LINGUIST List 5.1168

Sun 23 Oct 1994

Disc: Comparative Method

Editor for this issue: <>


  1. , Comp. Method, rates of lex change in E. Greenlandic
  2. "Larry Trask", Random similarities: clarification
  3. Jacques Guy, Re: 5.1159 Comparative Method yet again

Message 1: Comp. Method, rates of lex change in E. Greenlandic

Date: Fri, 21 Oct 1994 12:08:22 Comp. Method, rates of lex change in E. Greenlandic
From: <>
Subject: Comp. Method, rates of lex change in E. Greenlandic

Alexis Manaster Ramer
>The question then is simple: is there
a language for which the rate of loss from the Swadesh list is more
than 14% per millennium?

I don't have the reference on the top of my head, but the counter
example which is to the opposite extreme of Icelandic (for slow
rates of lexical change) is East Greenlandic (Eskimo-Aleut) for
a very high rate of lexical change. Similarly, certain dialects of
Yugcetun (a.k.a. Central Yup'ik Eskimo) have changed, it appears,
at much faster rates than have other dialects. In both cases it
seems that restrictions on the use of morphemes from the names of
the deceased have led to circumlocutions in basic vocabulary.
My own stance on the issue: I think that lexico-statistics is very
valuable for illustrating degrees of similarity in lexicons, but
I am *extremely* skeptical of using lexico-statistical data to
infer glottochronological dates without other (i.e, archaeological or
historical) corroboration. --roy--
=+=- Roy Iutzi-Mitchell -=+=
+=-=+ P.O. Box 1128 I.A.Y.I.A. +=-=+
=+=- Bethel, Alaska 99559 U.S.A. 907-543-3642 -=+=
Mail to author|Respond to list|Read more issues|LINGUIST home page|Top of issue

Message 2: Random similarities: clarification

Date: Sat, 22 Oct 1994 13:32:30 Random similarities: clarification
From: "Larry Trask" <>
Subject: Random similarities: clarification

Perhaps I wasn't as clear as I might have been in my original query
about the chance of finding random similarities between arbitrary
languages. Briefly, the "methodology" that I had in mind was this:

(1) You compare any languages or families that take your fancy, and you
 don't need to have any specialist knowledge of them.
(2) You extract words or morphemes from any existing sources whatever,
 regardless of reliability, but mostly from bilingual dictionaries,
 when these exist.
(3) You take any items you find, without knowing or caring anything
 about their histories, even when such information is available.
(4) You accept everything that comes along, and you certainly don't
 confine yourself to the Swadesh word list or to anybody's idea od
 "basic" vocabulary. You are delighted to accept obscure dialect
 words for varieties of mushrooms, and you draw the line only at
 words like `telephone'.
(5) When dealing with a family, you are free to take items found only in
 a single language, and not in the family as a whole.
(6) Having already decided that you are probably looking at a genetic
 relationship, you collect only apparent confirming instances, and
 attempt no serious scrutiny of your results.
(7) You accept as "cognates" any items that strike you as exhibiting a
 significant degree of resemblance in form and meaning, and you
 certainly don't expect to find systematic correspondences in form --
 in fact, trying to find them would defeat the object of the
(8) In identifying your "cognates", you feel free to segment into
 oblivion any inconvenient parts of the items you are comparing, so
 that you can obtain a match for what's left.
(9) You are at liberty to invoke a few metatheses whenever you find this
 convenient for your purposes.

Doubtless this sort of work will be all too familiar to most readers.
But I have a particular reason for raising the issue here.
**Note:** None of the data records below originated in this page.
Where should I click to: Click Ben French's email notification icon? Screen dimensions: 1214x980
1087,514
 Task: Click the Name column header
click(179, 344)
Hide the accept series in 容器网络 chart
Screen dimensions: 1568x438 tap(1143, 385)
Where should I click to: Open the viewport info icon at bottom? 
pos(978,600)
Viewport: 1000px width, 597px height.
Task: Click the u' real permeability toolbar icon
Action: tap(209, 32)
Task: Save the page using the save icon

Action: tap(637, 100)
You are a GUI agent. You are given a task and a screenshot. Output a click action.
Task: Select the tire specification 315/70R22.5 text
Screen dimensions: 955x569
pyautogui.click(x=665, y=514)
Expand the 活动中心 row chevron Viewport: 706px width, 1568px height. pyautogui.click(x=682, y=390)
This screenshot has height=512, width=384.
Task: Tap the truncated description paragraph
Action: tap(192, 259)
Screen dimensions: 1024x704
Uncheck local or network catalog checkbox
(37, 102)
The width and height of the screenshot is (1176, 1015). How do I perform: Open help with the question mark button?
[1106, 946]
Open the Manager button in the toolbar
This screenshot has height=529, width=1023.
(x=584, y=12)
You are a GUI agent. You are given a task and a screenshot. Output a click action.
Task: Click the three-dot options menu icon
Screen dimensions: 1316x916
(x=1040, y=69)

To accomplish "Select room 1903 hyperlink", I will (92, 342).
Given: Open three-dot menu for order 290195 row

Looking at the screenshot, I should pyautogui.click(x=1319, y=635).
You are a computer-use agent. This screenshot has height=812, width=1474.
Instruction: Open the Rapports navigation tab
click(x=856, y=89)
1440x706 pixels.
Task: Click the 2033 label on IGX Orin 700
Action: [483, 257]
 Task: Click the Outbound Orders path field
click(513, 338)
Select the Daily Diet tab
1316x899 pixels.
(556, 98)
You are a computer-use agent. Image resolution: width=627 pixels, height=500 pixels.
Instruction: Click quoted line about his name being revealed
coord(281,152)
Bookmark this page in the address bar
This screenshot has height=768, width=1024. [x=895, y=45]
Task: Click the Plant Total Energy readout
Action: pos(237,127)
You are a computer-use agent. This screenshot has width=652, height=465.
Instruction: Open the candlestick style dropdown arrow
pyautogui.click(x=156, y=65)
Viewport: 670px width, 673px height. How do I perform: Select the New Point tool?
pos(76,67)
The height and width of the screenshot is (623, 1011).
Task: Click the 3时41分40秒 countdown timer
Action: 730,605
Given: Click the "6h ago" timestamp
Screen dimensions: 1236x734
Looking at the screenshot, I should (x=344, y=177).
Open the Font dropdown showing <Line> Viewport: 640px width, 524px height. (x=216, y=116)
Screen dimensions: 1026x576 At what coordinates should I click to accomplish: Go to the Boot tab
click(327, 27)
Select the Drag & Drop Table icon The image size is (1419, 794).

I'm a
specialist in Basque, and Basque, as the only genetic isolate in Europe,
has attracted an enormous amount of attention from people eager to find
some relatives for it somewhere. It's hardly possible to name an Old
World language or family that hasn't been claimed as a relative of
Basque. And, of course, with only a couple of very minor exceptions,
and one major one, ALL of this work has been carried out by precisely
the methodology I've just described.

This would be of little interest to most people, were it not for the
fact that some of this work has acquired a certain veneer of
respectability. Just to cite the best-known case, the ceaseless claims
that Basque is related to some or all of the Caucasian languages have
apparently persuaded a number of respectable linguists that these are
plausible claims backed up by something in the way of evidence. Not so:
they are backed up by large doses of the stuff I have just described,
and by nothing else whatever.

My list of 65 Basque-Hungarian "cognates" was intended as a kind of
reductio ad absurdum of all this stuff. But one of the people who
replied to me has warned me that it is by no means unlikely that the
numerous proponents of this kind of work will take my results seriously,
and proceed to reorganize their view of Proto-Most-Known-Languages
accordingly. Since I have no desire to be cited as providing evidence
for Proto-MKL, I decided I had better find out what kind of results
other people were getting in similar endeavors.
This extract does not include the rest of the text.